Total adjusted revenues and operating income - A non-GAAP measure used by the Group to measure performance. Total adjusted operating revenues and income is calculated as Total operating revenues and income as per the income statement, in accordance with IFRS, less the non-recurring item regarding the negative goodwill (bargain purchase) classified to "Other operating income" in 2024. Total adjusted revenues and operating income is not recognized as an accounting measure within IAS/IFRS adopted by the European Union. Consequently, the determination criterion applied by the Group may not be homogenous with that adopted by other groups and, therefore, the amount obtained by the Group may not be comparable with the determined by the latter.

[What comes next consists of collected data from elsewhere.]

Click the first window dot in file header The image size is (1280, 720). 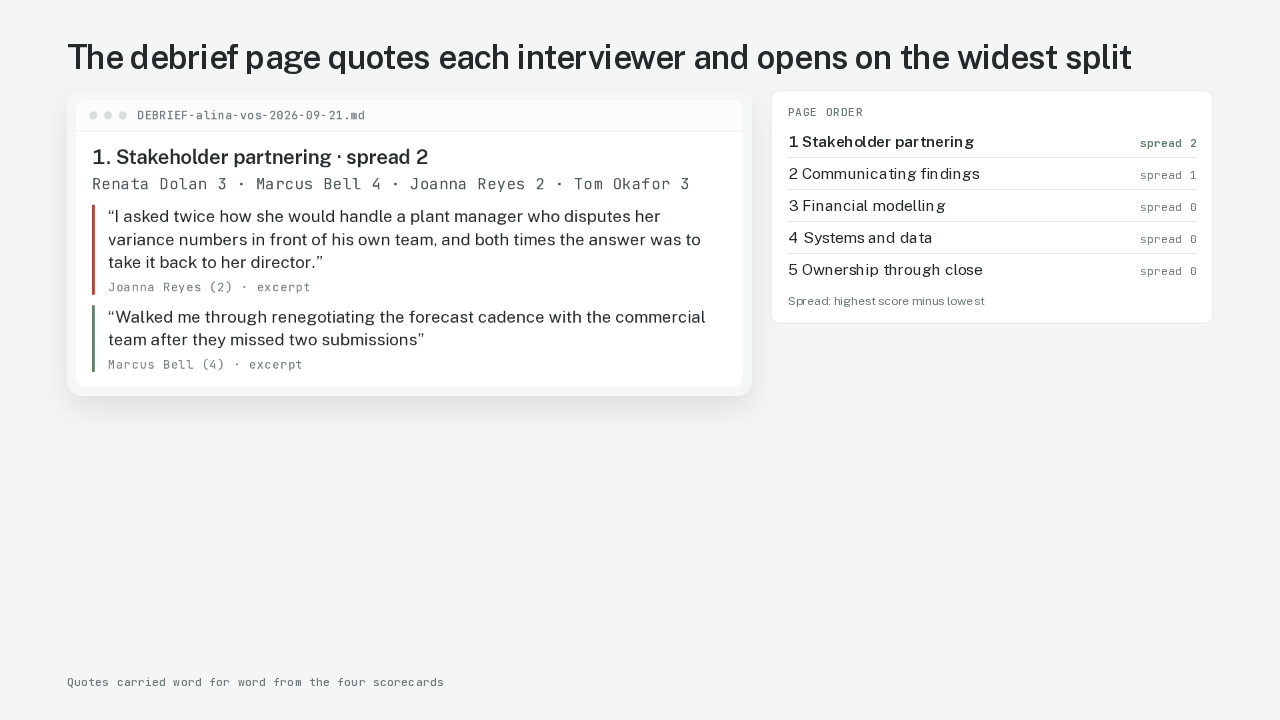(x=93, y=116)
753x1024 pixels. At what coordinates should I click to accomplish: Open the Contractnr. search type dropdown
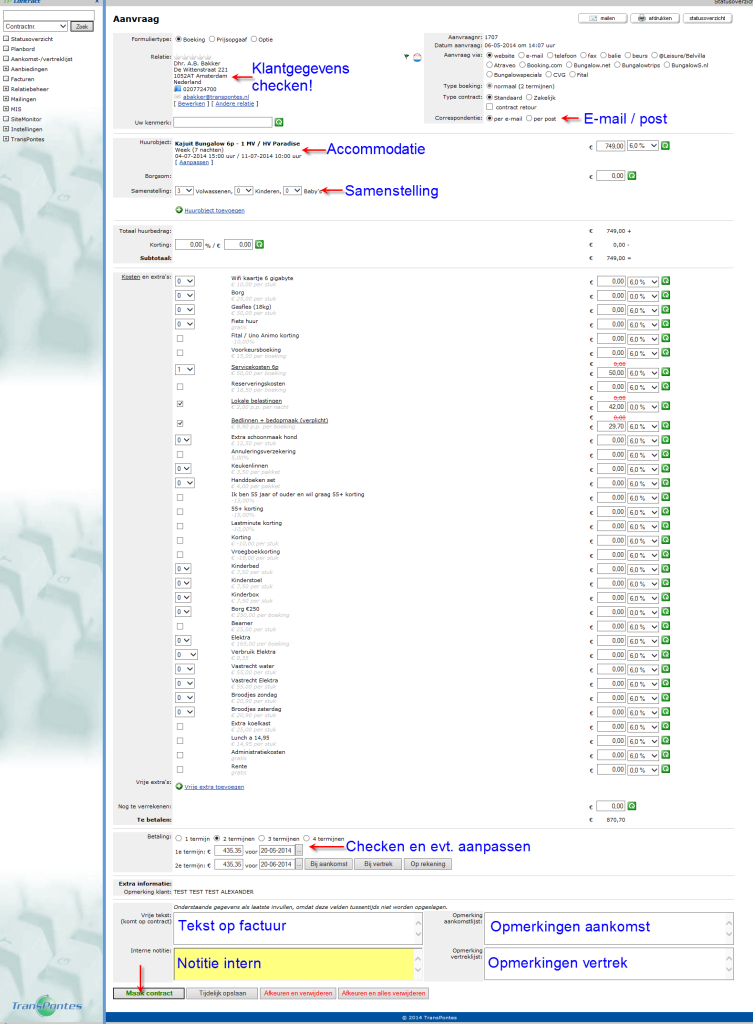tap(36, 26)
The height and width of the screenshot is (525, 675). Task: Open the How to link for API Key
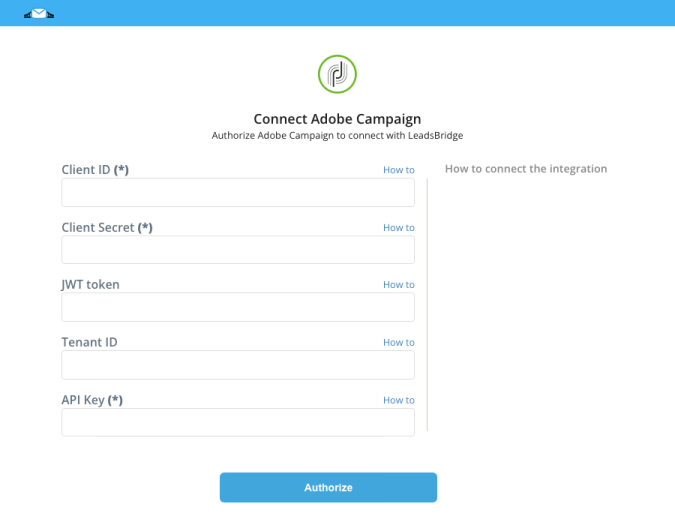[x=399, y=400]
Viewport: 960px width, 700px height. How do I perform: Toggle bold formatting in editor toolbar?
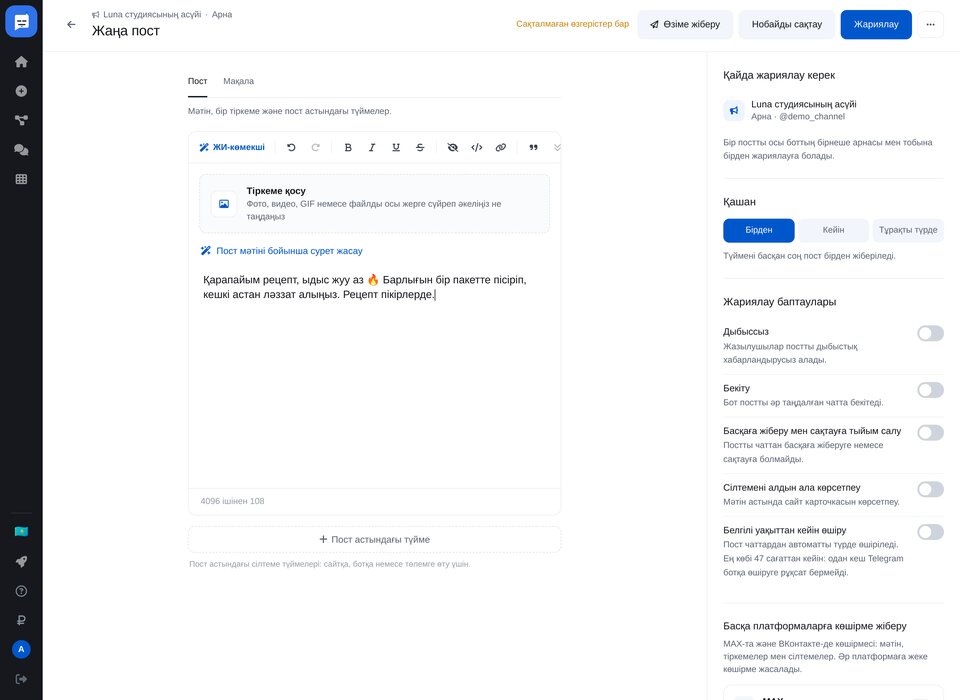348,148
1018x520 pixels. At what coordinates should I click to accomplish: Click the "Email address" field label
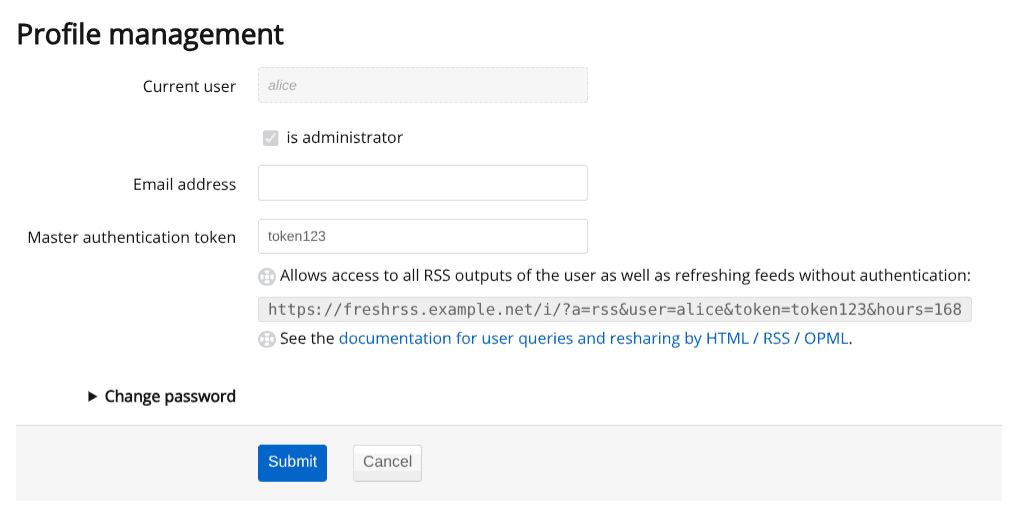pos(184,185)
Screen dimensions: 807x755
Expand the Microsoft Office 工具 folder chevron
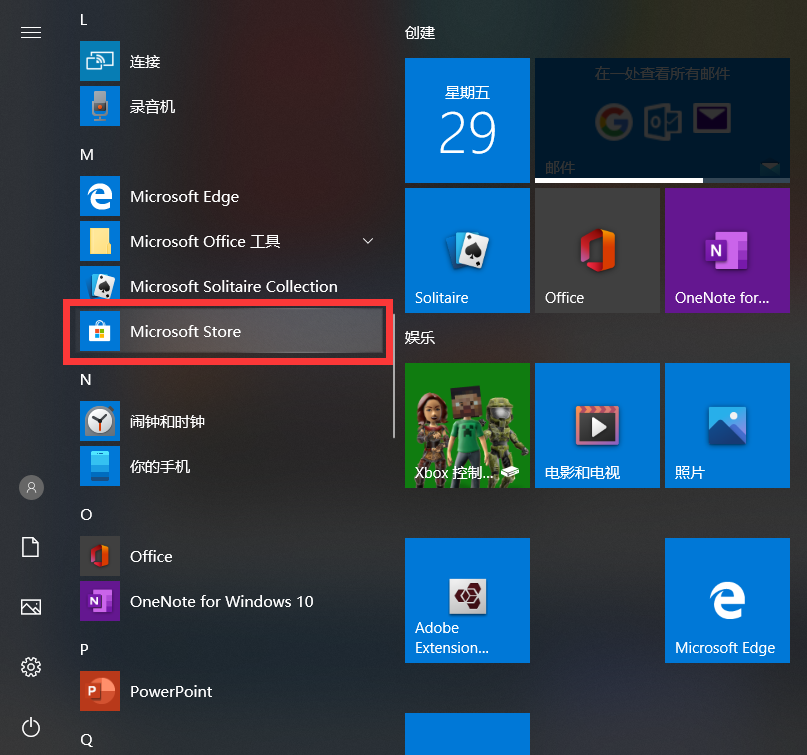point(368,241)

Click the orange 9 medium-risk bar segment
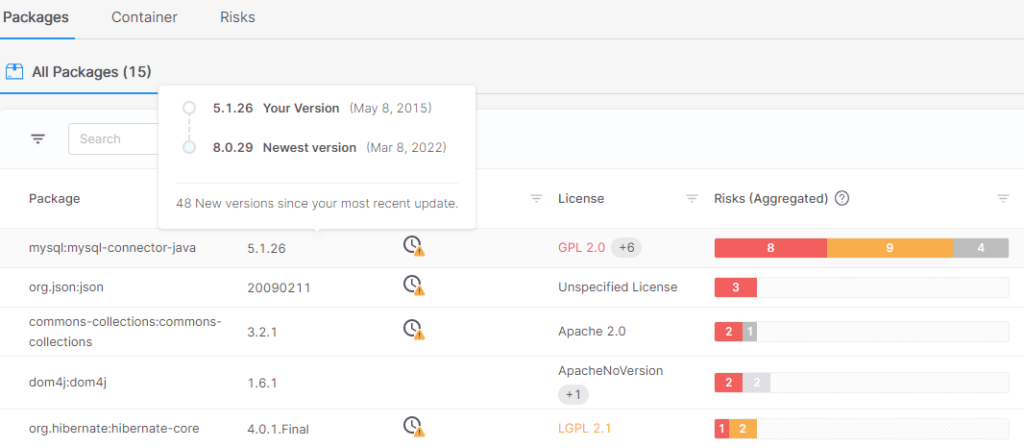point(889,248)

EBITDA - A non-GAAP measure used by the Group to measure performance. EBITDA is the sum of the net profit for the year, gross of taxes, financial income and expenses (including exchange gains and losses) and amortization, depreciation and write-downs. EBITDA is not recognized as an accounting measure within IAS/IFRS adopted by the European Union. Consequently, the determination criterion applied by the Group may not be homogenous with that adopted by other groups and, therefore, the amount obtained by the Parent Company may not be comparable with the determined by the latter.
EBITDA Margin - measures the Group operating profitability as a percentage of consolidated revenues reported in the year and is defined as the ratio between EBITDA and Total revenues and operating income.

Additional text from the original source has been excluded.